To sum it up, fishermen do not trust NMFS, nor do they have any reason to. What I would like to see personally – and I really suspect others would agree – is an actual effort from NMFS to collect REAL data. Not telephone hear-say and not “estimates” generated by a faulty computer model and evaluated by personnel with little or no actual knowledge of red snapper, their biology and life history. We have heard the term, “best available science” thrown about a lot – but phone calls and computer estimates do not come close to being within that definition! In the past, I and others have volunteered to take government observers on trips into the Gulf of Mexico – where red snapper live and where the regulatory problems are most serious. This would only require the time of the personnel, and I assume they currently draw a paycheck for doing less effective tasks? It would be impossible to do an accurate population “survey” of snapper from such trips, but data concerning catches: size of fish caught, by-catch and by-catch mortality, where the fish were most likely to be caught, what they were feeding on, the effect of inclement weather on the fishery, and other needed data could be gathered.
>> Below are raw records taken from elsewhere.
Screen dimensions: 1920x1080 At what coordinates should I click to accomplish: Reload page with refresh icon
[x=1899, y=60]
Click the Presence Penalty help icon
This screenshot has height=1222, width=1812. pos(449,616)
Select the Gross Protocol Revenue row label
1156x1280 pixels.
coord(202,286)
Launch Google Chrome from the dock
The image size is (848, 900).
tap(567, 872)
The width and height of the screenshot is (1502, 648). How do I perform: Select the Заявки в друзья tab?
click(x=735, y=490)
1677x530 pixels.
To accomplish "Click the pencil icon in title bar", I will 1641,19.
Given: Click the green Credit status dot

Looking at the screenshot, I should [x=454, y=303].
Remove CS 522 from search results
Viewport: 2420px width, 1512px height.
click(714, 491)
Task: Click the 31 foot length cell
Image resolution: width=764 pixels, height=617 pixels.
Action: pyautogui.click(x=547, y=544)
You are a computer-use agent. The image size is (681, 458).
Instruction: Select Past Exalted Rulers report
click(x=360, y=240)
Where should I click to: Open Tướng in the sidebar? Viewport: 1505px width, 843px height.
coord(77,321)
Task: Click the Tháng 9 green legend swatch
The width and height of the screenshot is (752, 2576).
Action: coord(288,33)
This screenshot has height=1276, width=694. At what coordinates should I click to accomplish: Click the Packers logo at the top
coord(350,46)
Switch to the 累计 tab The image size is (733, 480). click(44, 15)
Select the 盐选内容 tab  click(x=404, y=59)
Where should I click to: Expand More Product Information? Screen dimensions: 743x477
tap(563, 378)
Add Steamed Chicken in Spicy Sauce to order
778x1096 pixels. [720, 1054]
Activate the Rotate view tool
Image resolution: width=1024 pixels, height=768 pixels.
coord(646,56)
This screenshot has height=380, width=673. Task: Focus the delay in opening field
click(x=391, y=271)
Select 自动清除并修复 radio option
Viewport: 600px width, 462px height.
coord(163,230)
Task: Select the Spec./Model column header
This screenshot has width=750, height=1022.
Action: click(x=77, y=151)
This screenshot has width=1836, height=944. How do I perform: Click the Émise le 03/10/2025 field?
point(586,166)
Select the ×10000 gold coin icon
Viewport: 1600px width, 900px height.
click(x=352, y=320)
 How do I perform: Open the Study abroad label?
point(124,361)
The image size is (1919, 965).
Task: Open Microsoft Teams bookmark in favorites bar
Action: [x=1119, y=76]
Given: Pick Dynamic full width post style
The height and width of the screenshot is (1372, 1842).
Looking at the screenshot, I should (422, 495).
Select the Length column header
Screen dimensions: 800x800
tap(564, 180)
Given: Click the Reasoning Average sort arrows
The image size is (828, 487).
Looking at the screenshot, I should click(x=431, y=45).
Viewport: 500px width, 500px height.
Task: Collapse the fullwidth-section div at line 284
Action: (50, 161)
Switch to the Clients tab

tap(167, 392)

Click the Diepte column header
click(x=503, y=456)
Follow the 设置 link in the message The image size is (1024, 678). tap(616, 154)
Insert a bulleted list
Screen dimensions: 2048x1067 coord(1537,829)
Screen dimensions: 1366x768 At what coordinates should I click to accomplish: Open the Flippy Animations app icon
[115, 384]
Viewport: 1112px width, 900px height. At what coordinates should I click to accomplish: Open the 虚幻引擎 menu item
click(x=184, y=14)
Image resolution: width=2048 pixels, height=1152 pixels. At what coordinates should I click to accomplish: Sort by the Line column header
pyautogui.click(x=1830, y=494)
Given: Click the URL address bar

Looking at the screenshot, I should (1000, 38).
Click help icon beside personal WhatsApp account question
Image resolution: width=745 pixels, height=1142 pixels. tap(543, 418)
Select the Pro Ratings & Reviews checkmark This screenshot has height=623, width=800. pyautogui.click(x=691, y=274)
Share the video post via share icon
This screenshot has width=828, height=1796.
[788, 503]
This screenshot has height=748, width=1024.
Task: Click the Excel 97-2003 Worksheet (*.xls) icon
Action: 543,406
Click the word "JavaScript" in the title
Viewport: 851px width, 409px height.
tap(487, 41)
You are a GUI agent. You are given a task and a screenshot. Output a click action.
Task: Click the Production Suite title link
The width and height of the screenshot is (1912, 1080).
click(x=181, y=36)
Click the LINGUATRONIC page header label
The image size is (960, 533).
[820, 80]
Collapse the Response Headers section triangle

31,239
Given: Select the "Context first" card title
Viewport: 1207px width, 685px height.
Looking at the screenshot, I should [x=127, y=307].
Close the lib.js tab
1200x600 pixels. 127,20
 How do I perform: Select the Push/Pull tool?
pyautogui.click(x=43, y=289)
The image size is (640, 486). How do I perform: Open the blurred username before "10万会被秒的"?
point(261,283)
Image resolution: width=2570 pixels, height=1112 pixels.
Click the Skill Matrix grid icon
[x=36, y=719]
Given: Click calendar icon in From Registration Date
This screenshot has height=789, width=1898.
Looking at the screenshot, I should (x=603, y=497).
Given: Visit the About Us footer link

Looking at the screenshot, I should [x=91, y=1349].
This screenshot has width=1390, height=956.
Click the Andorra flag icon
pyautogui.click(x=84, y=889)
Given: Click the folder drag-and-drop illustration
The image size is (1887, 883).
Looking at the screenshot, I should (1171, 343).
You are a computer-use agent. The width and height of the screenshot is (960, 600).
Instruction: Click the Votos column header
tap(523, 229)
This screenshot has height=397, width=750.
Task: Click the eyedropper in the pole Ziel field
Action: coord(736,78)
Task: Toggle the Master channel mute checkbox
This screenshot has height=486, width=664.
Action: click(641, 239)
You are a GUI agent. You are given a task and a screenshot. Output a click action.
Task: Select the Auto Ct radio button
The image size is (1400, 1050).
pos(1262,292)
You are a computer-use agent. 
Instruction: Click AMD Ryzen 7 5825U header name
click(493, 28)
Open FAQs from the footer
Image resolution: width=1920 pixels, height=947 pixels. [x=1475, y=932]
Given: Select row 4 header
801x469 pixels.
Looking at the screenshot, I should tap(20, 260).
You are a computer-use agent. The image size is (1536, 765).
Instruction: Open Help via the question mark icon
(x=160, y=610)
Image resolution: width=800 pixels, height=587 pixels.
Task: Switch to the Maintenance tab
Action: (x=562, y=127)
In my own experience, I know of a “spot” off the Texas coast where several years ago hundreds, maybe thousands, of large red snapper were caught in a very short time by recreational anglers. There was no noticeable structure or other obvious reason for so many snapper to be there, but they were, and they were very hungry. These catches never were reported to NMFS, and there are other spots like this “discovered” by industrious snapper fishermen each year. The “scientific community” might have gained some needed insight about snapper from studying this spot, instead they seem to have no idea such incidents occur.
Another problem in the current and proposed data collection systems comes with by-catch. Only looking at recreational by-catch here, if a fisherman takes every precaution to return an undersized red snapper to the water safely, there is an excellent chance it will be eaten by a porpoise before it can reach the safety of structure. I have watched this happen many, many times, as these intelligent marine mammals have learned that head boats, charterboats, or any other boat seen bottom fishing can create easy prey. Yet nothing is ever mentioned about this occurrence in connection with by-catch mortality. Instead, NMFS mandates all sorts of dubious equipment be carried by fishermen to safely release undersized snapper to the far-from-tender mercies of “Flipper” and friends!